No segundo âmbito de situações patológicas, definidas pelo parâmetro da contrariedade ao acerto, estão as hipóteses de abuso rastreáveis no terreno da formação da prova. Dentro desta área se colocam os casos de bulk discovery, caracterizados pela produção ou pelo pedido da parte contrária, de massas imponentes de documentos capazes de confundir os materiais efetivamente relevantes. (grifado)

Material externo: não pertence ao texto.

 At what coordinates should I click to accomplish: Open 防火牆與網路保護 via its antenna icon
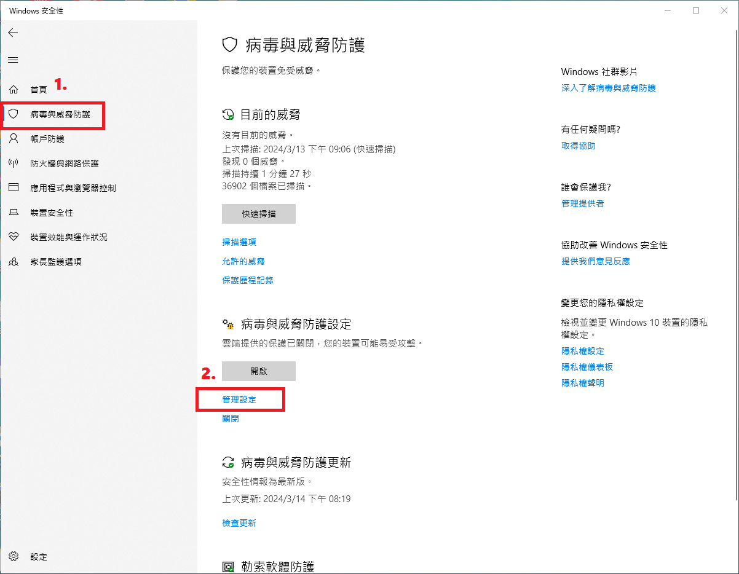14,163
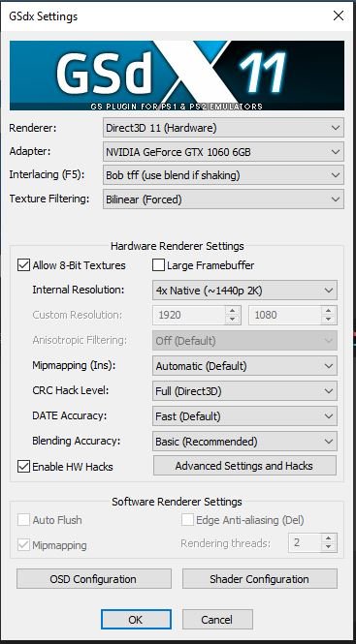The width and height of the screenshot is (356, 644).
Task: Open the CRC Hack Level dropdown
Action: pyautogui.click(x=244, y=391)
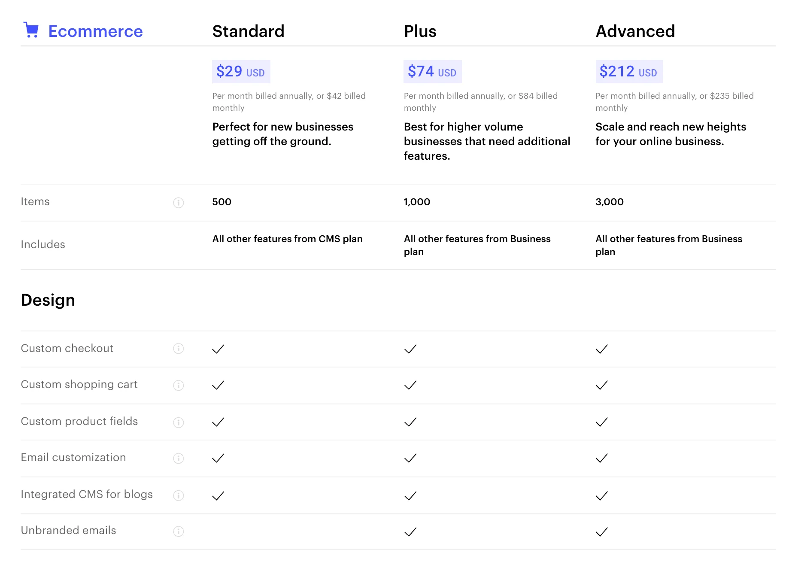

  1. (3) fishing expedition (expedição de pesca), a mais conhecida hipótese de abuso, ocorre com pedidos especulativos, indiscriminados, abrangentes, genéricos e vagos de informações sem a indispensável delimitação e sem a “particularização razoável”[40] do conteúdo, correndo-se, assim, o risco de se violar ilegitimamente a privacidade da parte contrária ou de terceiros, pois, nas palavras de Alexandre Morais da Rosa, o “termo se refere à incerteza própria das expedições de pesca, em que não se sabe, antecipadamente, se haverá peixe, nem os espécimes que podem ser fisgados, muito menos a quantidade, mas se tem ´convicção´ (o agente não tem provas, mas tem convicção)”[41].

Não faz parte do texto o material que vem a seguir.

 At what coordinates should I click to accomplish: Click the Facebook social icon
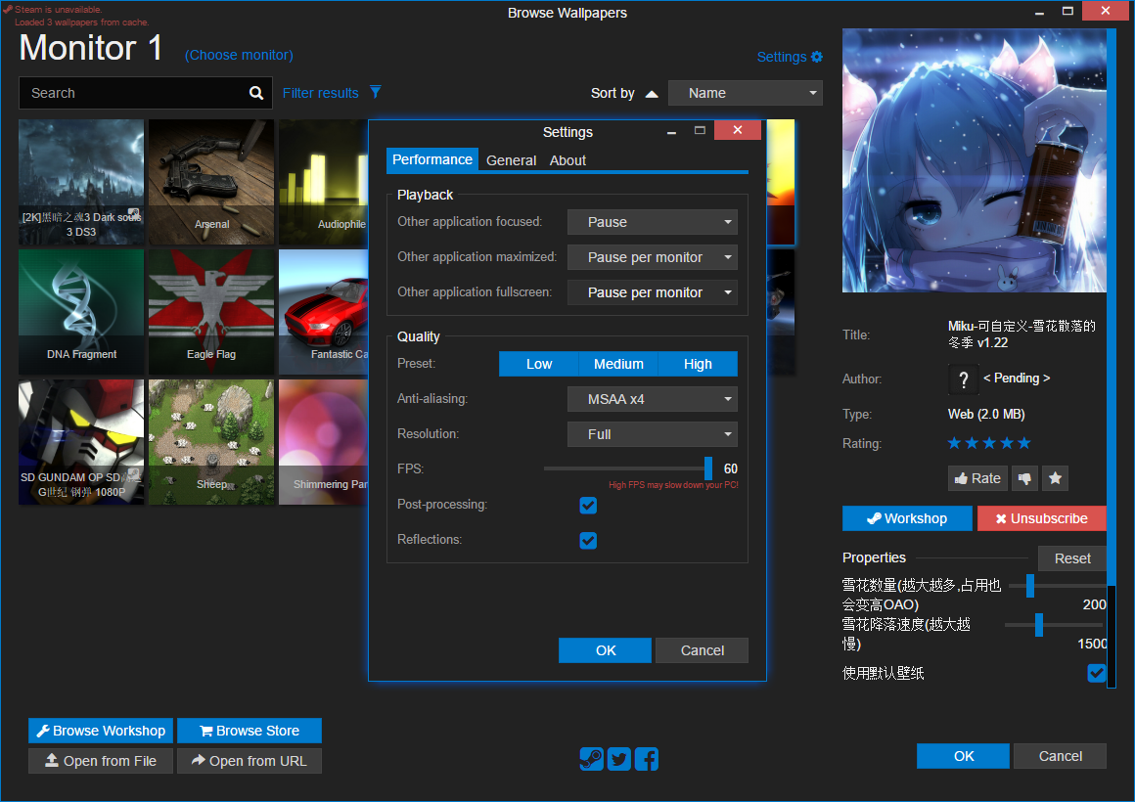click(647, 759)
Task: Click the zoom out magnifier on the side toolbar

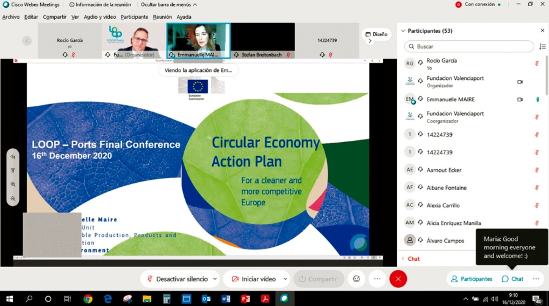Action: point(13,199)
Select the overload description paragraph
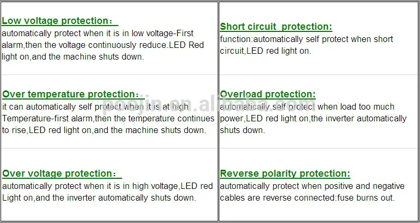This screenshot has height=223, width=420. point(313,118)
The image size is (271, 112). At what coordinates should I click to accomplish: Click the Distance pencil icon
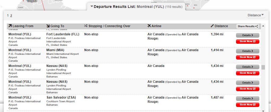coord(212,26)
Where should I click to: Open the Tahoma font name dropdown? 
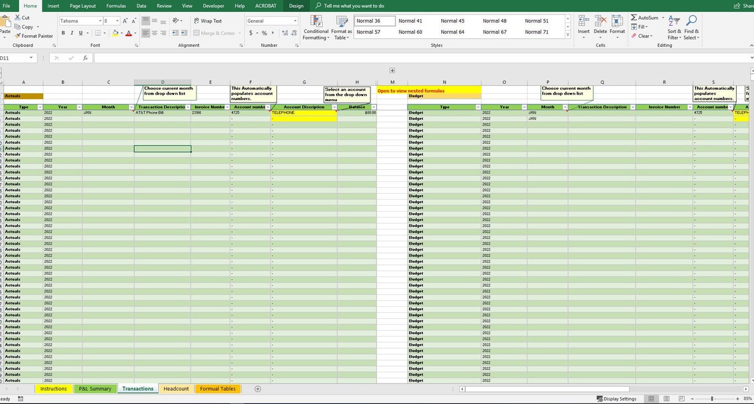point(99,20)
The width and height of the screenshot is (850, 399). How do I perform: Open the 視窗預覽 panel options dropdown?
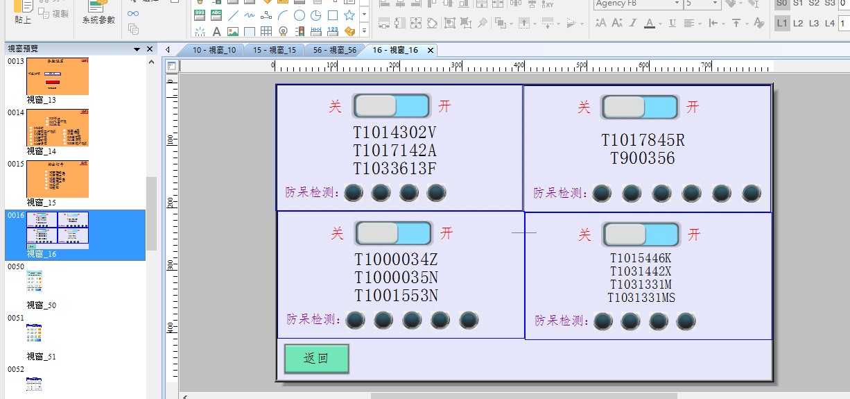click(137, 49)
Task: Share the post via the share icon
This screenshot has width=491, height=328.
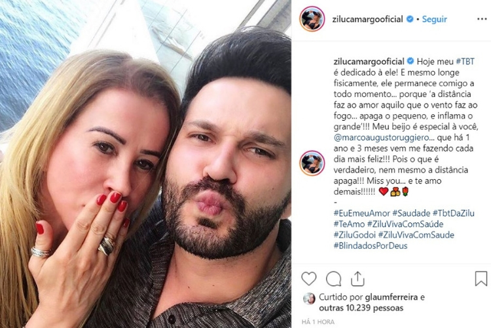Action: 357,278
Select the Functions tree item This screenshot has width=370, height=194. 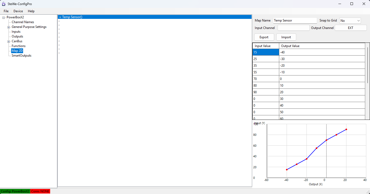click(19, 46)
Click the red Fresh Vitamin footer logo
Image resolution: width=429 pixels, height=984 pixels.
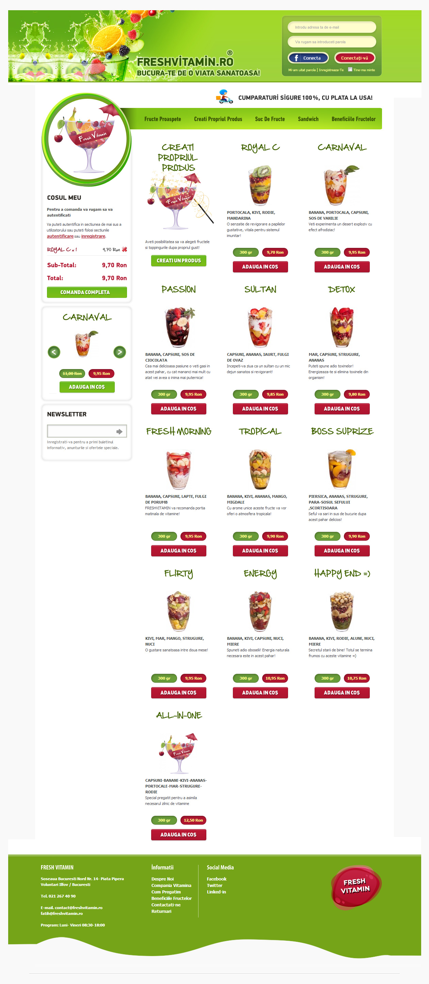[356, 887]
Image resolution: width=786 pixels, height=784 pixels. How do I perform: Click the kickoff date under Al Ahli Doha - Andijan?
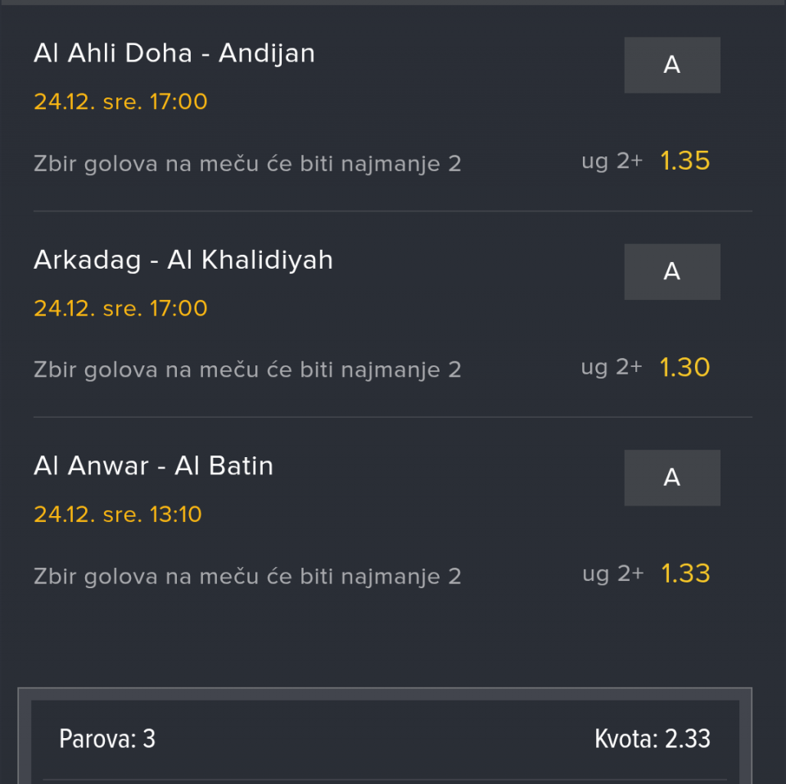(x=120, y=102)
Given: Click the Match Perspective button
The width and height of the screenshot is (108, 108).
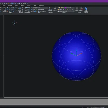Looking at the screenshot, I should [42, 11].
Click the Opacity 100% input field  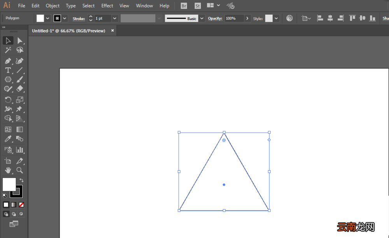[x=234, y=18]
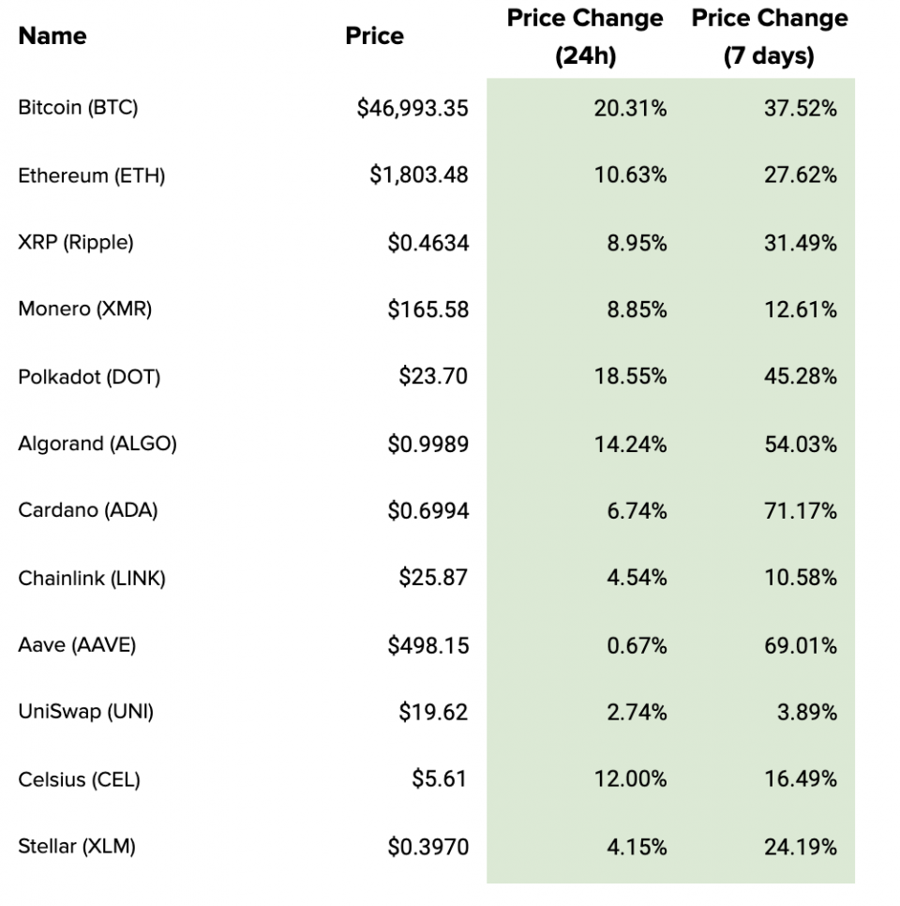Open the Chainlink (LINK) entry

(92, 578)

  2. (4) stonewalling[42] é a obstrução ou o atraso da entrega de provas requeridas, sob a inexata justificativa de impossibilidade ou por outro meio de oposição, através do suprimento de informações parciais, evasivas ou incompletas.

VI. Do e-document dump

  1. Na tendência irreversível da digitalização, inclusive com investigações e processos eletrônicos, a prova digital, chamada no direito norte-americano de electronically stored information (ESI), é cada vez mais usada para as táticas de predatory discovery, principalmente na modalidade de bulk discovery, recebendo, aliás, uma denominação especial: e-document dump.
  2. Dump em inglês significa despejar. É exatamente isso que acontece, quando uma parte despeja sobre o adversário uma exagerada quantidade injustificável e inadministrável de provas digitais, agravado pelo fato de ser frequentemente um volume enorme e mal organizado de dados irrelevantes e estranhos aos fatos submetidos à controvérsia judicial com poucas evidências cruciais no meio deles, na esperança de que o adversário não as encontre ou só as ache depois de um esforço hercúleo e de muito tempo dispendido, como fisgar um peixe raro na vastidão do oceano.

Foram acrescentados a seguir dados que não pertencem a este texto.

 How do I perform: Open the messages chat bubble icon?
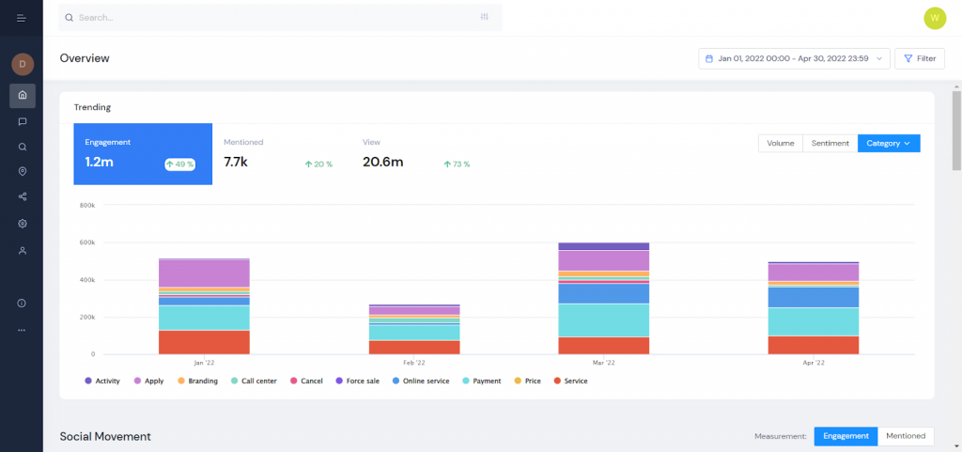pos(23,121)
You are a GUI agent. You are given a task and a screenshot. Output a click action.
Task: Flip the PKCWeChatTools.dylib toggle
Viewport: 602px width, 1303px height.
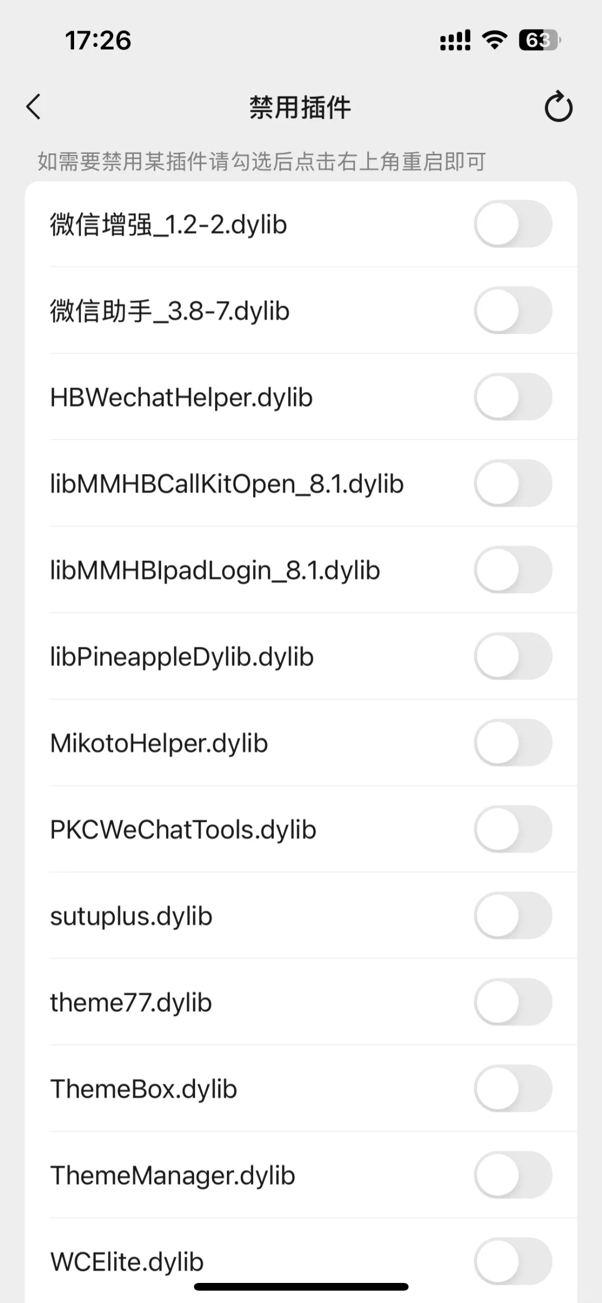tap(513, 829)
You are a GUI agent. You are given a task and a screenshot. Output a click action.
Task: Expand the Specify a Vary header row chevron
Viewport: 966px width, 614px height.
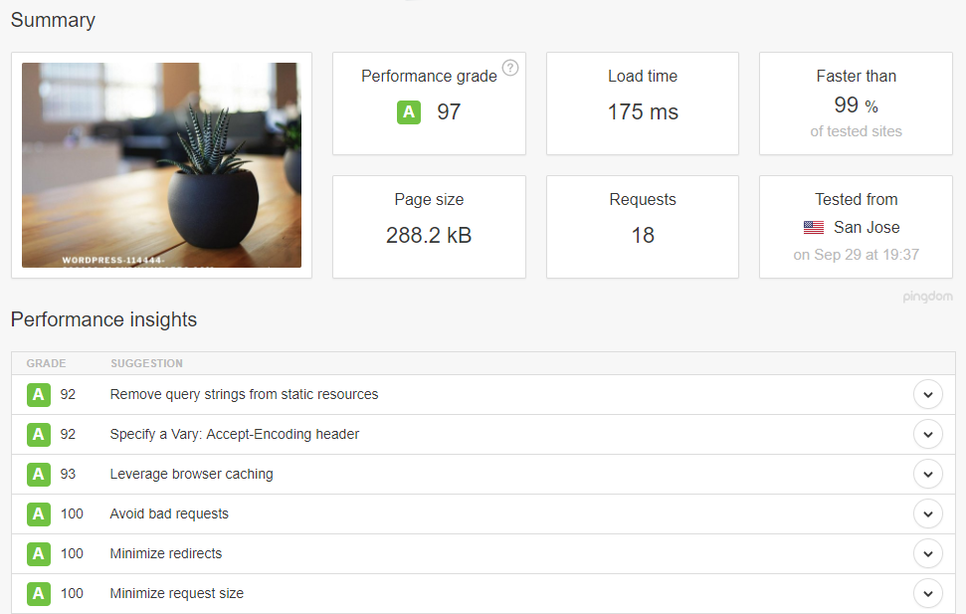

  3. Novas oportunidades surgem (do electronically stored information) para afogar a parte contrária, mergulhando-a em um redemoinho com milhares de e-documentos insignificantes e, às vezes, até duplicados ou contendo problemas tecnológicos, a exemplo de falha na extração ou na falta de garantia da integridade do conteúdo sem a geração do código hash (recomenda-se a leitura do Projeto de Lei da Câmara dos Deputados n° 4.939/2020[43], redigido sob a coordenação do subscritor e do professor Pedro Borges Mourão), que aumentam ainda mais a sua imprestabilidade ao processo.
  4. Em termos de Direito Digital, o e-document dump pode pecar pela anomalia de estruturação do dado (o modo de relacionamento deles dentro de uma tabela) ou de formatação do arquivo, levando, inclusive, às descobertas equivocadas, ferindo-se de morte a busca pelo processo justo e equânime.
  5. Um novo tipo de estratégia do e-documento dump é observado também pela doutrina estrangeira que anota “Another technique is to fail to produce document indices that help the requesting party review the documents even though such indices exist[44] ou, em tradução simples, “Outra técnica é deixar de produzir índices de documentos que ajudem a parte solicitante a revisar os documentos, mesmo que tais índices existam” (grifado).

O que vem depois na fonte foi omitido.